Cut to now.....Apparently during all of this my sound card stopped working, can't be detected, I don't know. It's not even the sound card completely. Sorry that I'm terrible at explaining. My sound -works- however, it cannot detect a microphone. Every time I plug in a microphone via a headset it says it cannot detect my sound card. If I plug a usb headset in, it won't detect it at all, if I plug in a (uhh.....the two plug thing...one mic plug one headset plug....) Only the headset portion will work, but the mic portion will not. It continues to say it cannot detect a sound card. 

My computer is Dell Inspiron 1545 with Win 7 home 64bit. Service pack 1. 

I checked my device manager before posting here and didn't see any issues. 









I also went into the bios to take a look and it didn't even have a sound card listed...

So now I need to figure out what's wrong, and how to fix it.

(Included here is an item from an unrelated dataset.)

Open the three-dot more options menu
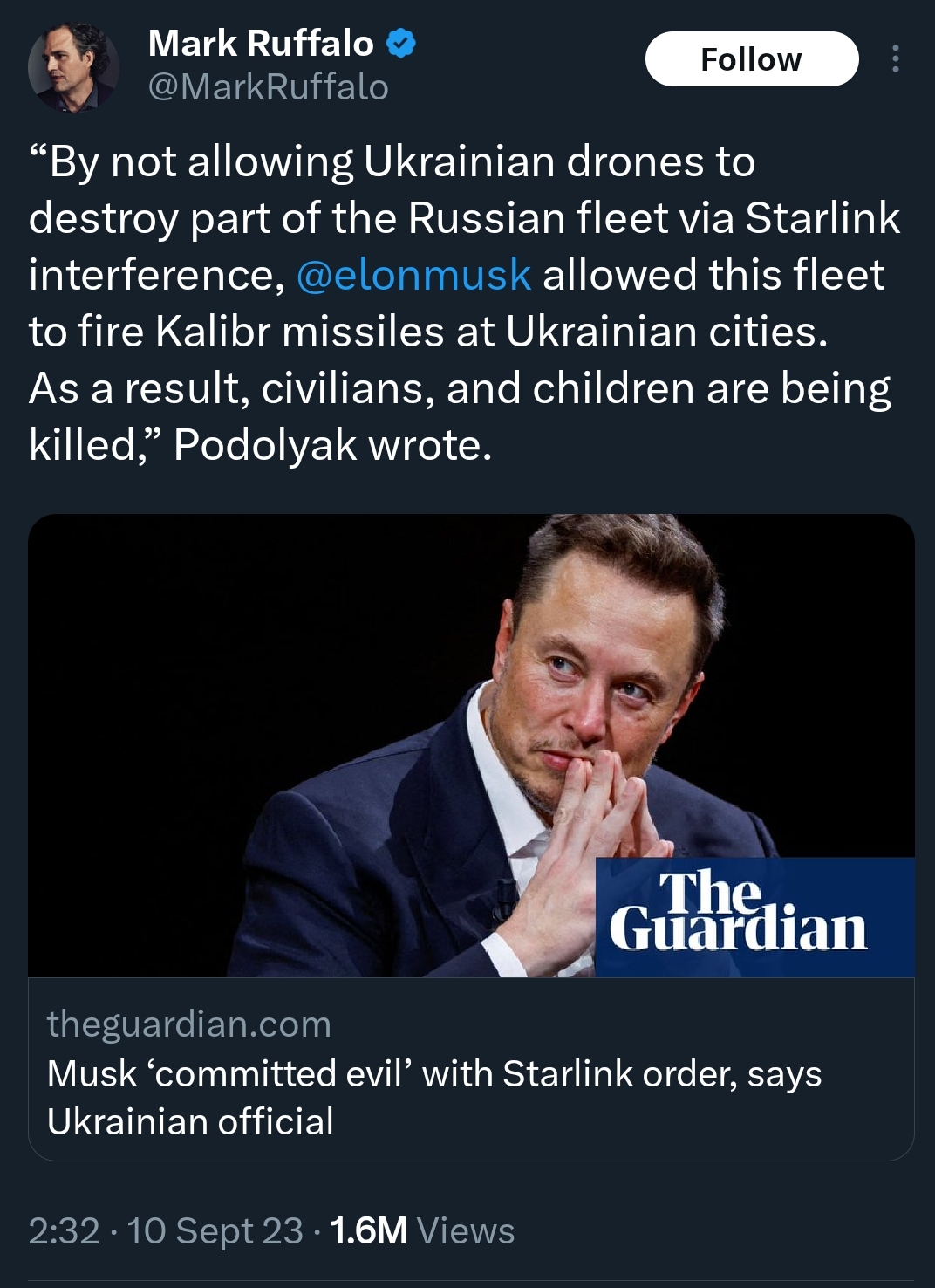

Any help would be appreciated.

Thank you


----------



## Dell_Tapan_s (Jul 21, 2012)

Hi Lillydoll ,

The soundcard and the audio drivers of your system are fine as the audio is played through sound card and that is working fine on your system. You would need to configure Microphone and you can configure it by using the following steps. Please right click on the speaker icon in right hand side bottom corner and click on recording devices, please highlight your microphone and click on configure in the left hand side bottom corner of the window and a new page would pop up and click on set up microphone and choose headset and click on next and finish. You can check this you tube video for the same.

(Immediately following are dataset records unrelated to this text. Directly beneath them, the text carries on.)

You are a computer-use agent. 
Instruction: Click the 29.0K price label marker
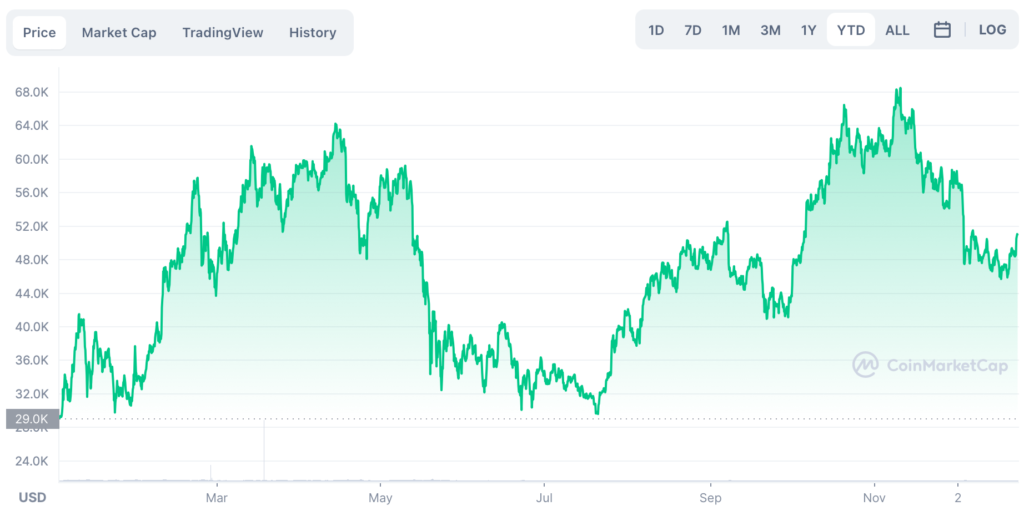pyautogui.click(x=32, y=419)
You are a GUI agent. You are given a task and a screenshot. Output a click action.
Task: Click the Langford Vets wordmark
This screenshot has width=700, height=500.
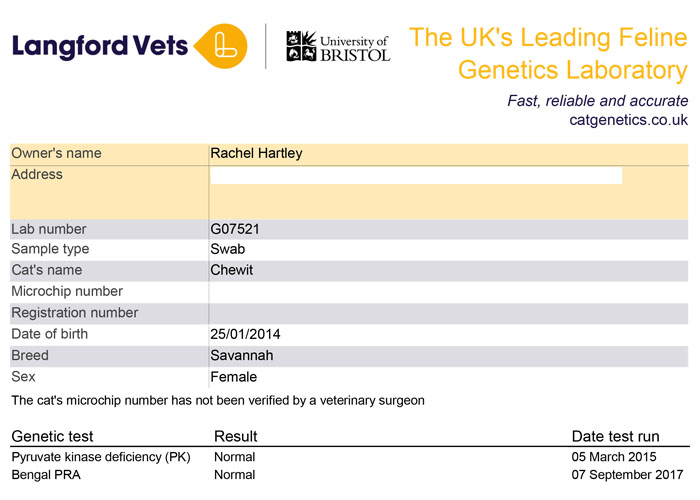100,47
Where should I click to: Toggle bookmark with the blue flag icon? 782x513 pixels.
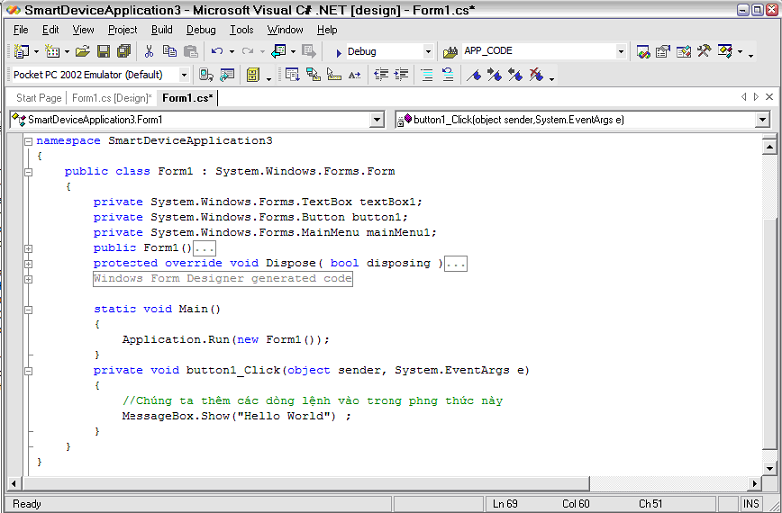click(474, 75)
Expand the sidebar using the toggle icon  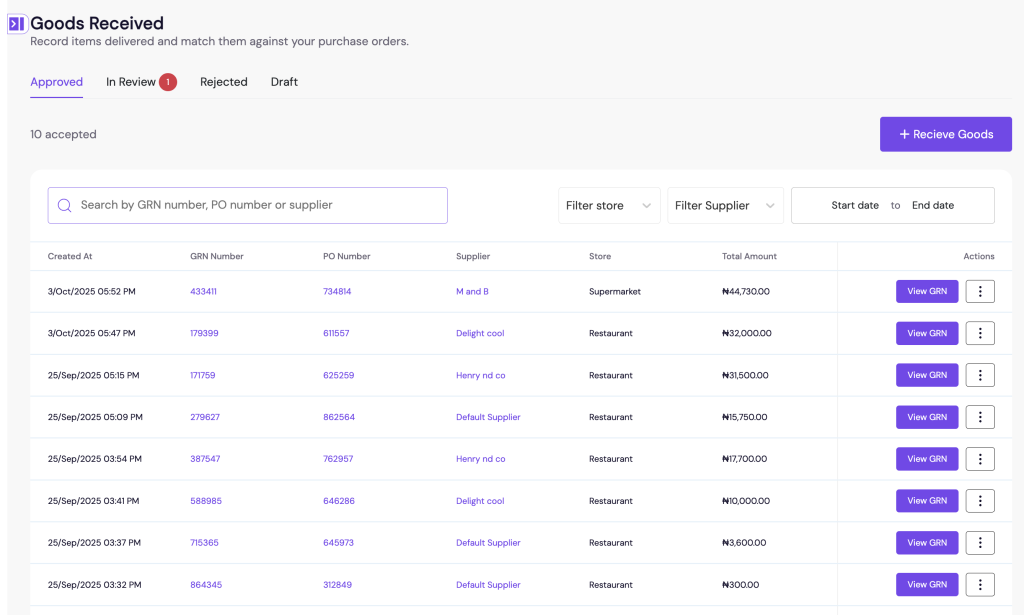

How to Configure Your Microphone in Windows 7 - YouTube


Let me know of the findings. Glad to be of assistance.

Thanks & Regards


----------



## Lillydoll (Jul 29, 2012)

This unfortunately doesn't work, I forgot to mention when I go to the sound/recording box it locks up and does something similar to the whole "not responding" thing. It doesn't actually say it's not responding, but nothing is clickable, sometimes it goes blank, etc and requires a "ctrl alt del" sequence to bring up the task manager to get rid of it.


----------



## JimE (Apr 16, 2009)

The audio chipset not being listed in Device Manager is typically a sign of a hardware failure. If the audio chipset was working, it would be detected by Windows (regardless of drivers or software) and shown in Device Manager. As it's not listed at all, that means Windows doesn't see the hardware...which means the hardware isn't working or isn't working properly.


----------



## Lillydoll (Jul 29, 2012)

Dogg said:


> The audio chipset not being listed in Device Manager is typically a sign of a hardware failure. If the audio chipset was working, it would be detected by Windows (regardless of drivers or software) and shown in Device Manager. As it's not listed at all, that means Windows doesn't see the hardware...which means the hardware isn't working or isn't working properly.

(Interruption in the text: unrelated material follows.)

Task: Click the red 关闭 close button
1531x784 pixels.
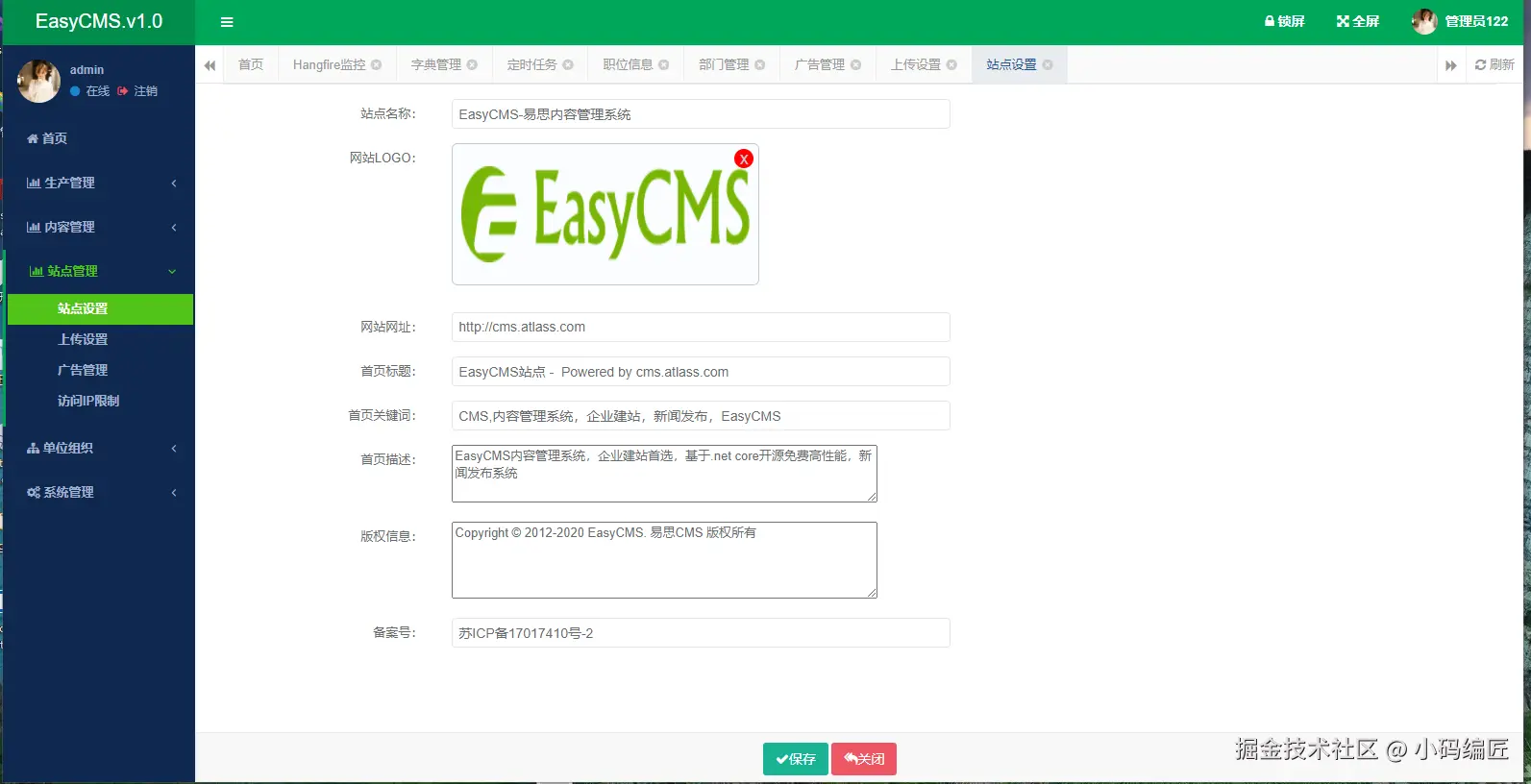Action: pos(864,759)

So there is a separate chipset for sound and one for microphones? Because my sound works fine. The Microphone (and a usb headset) are the only things that don't work. I mean something is obviously wrong, and a hardware failure would make sense (not sure how to fix this on a laptop) I just want to make sure that's actually what's wrong since you keep talking about the audio chipset not being found, but I have sound, regular headphones (that plug into the headphone jack) work, it's specifically mic related.


----------



## JimE (Apr 16, 2009)

A few things to note (and it will likely turn out that we don't have enough information).

An audio chipset typically supports audio output and input (line and/or mic). When the software is configured properly and the hardware is connected to said chipset.

After reviewing the screenshot, I'd say the "IDT High Definition Audio CODEC" is the audio chispet in this case. My appologies for the false alarm, but chipsets typically aren't labeled as "codecs". So the mic should work IF the IDT chipset is selected in the audio configuration as the default input chipset.

Having said that, you also mention a USB headset. USB audio devices typically install themselves as a separate "audio chipset". And as they are typically installed after the onboard chipset, they set themselves as the default audio output chipset and often input chipset as well.

So verify the audio configuration. Ensure the correct audio chipset is selected as the default audio output chipset, and on the input side for the mic.


----------



## Dell_Tapan_s (Jul 21, 2012)

Hi ,

Thank you for your reply. Well in case its freezing while you are opening the recording devices it again would be a software issue and I would suggest you to please remove current version of drivers and reinstall fresh version of drivers. You can remove drivers from going to Start => Control panel => Programs and Features and please locate Audio drivers generally named IDT Audio and please right click on them and click on it and click on uninstall. Follow onscreen instructions to remove it. You can download the drivers from the following page

Drivers and Downloads | Dell [United States]

In case the issue persists please back up your data (pictures, software, documents, emails and all other info which you have installed since you have received the system) and restore the system to day 1 factory settings. 


Let me know in case there are any other concerns. Glad to be of assistance.

Thanks & Regards


----------